母の遺品の整理ができません。結城美帆子

遺品を整理しようとすると、色々なことが蘇ってきて涙が出てきます。どんなにやっても、後悔はあります。親子の確執もありましたから、母の介護は、正直精神的に大変でした。相談相手もおりませんでしたし、自分の悩みを相談できる人がいなかったのが辛かったです。医師も看護師もソーシャルワーカーも患者である母についてのことしか話しませんし、同意書にサインをする時も辛かったです。
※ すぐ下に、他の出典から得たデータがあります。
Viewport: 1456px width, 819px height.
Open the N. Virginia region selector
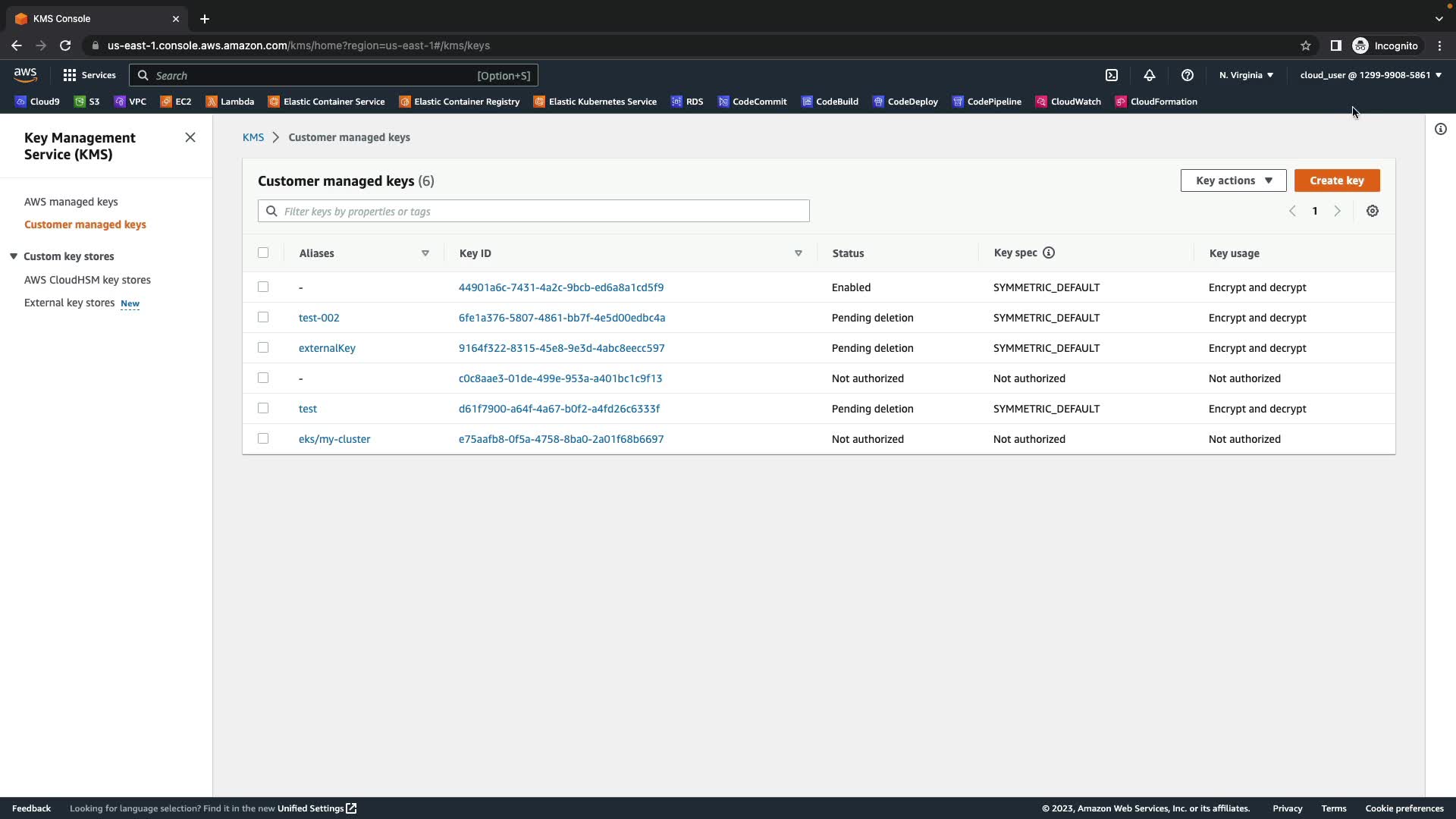pyautogui.click(x=1245, y=75)
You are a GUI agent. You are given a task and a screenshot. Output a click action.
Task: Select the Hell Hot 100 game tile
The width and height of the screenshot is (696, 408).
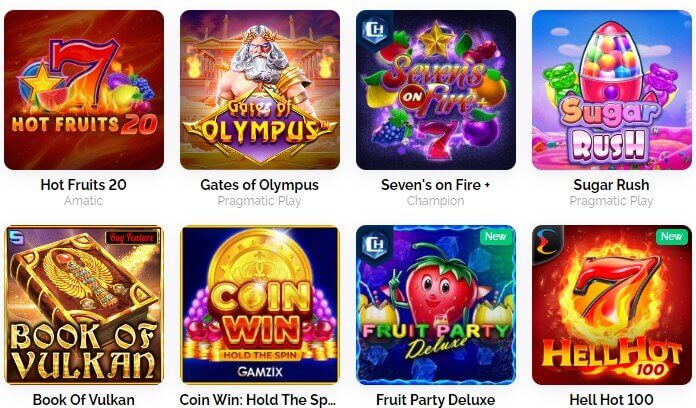click(x=612, y=305)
すべてが私の責任なのです。重いなんてものじゃありませんでした。今も重い物を背負ってしまっているので、重くて重くてたまらないです。母の死に顔を見ることはできませんでしたし、母のお骨上げもできませんでした。全部葬儀屋さんにお願いしてしまいました。母の死に顔を見たら、悲しみに耐えられないと思いましたし、母の遺骨を見たら悲しみに耐えられないと思いました。立ち直るまで相当時間を要すると思ったのです。死に顔はいつまでたっても消えることがないのです。だから、生きていていた時の顔をずっと覚えていたいから、私は誰の死に顔も見ないのです。それと、私は喪服を持っていません。今後作るつもりも購入するつもりもありません。母が死んだ時も、祖父母が死んだ時も、知り合いのお葬式に出る時も、喪服と言うものは着ません。喪服は、人が死ぬのを待っているようなので嫌なのです。祖母が死んだ時、母が喪服を作ってあげようかといったのですが、私は喪服を着るつもりはないからと断りました。なぜ、人が死ぬと黒を着るのでしょうか?黒柳徹子さんも以前テレビで喪服を着ないとおっしゃってました。この悲しみは、いつになったら消えるであろうか?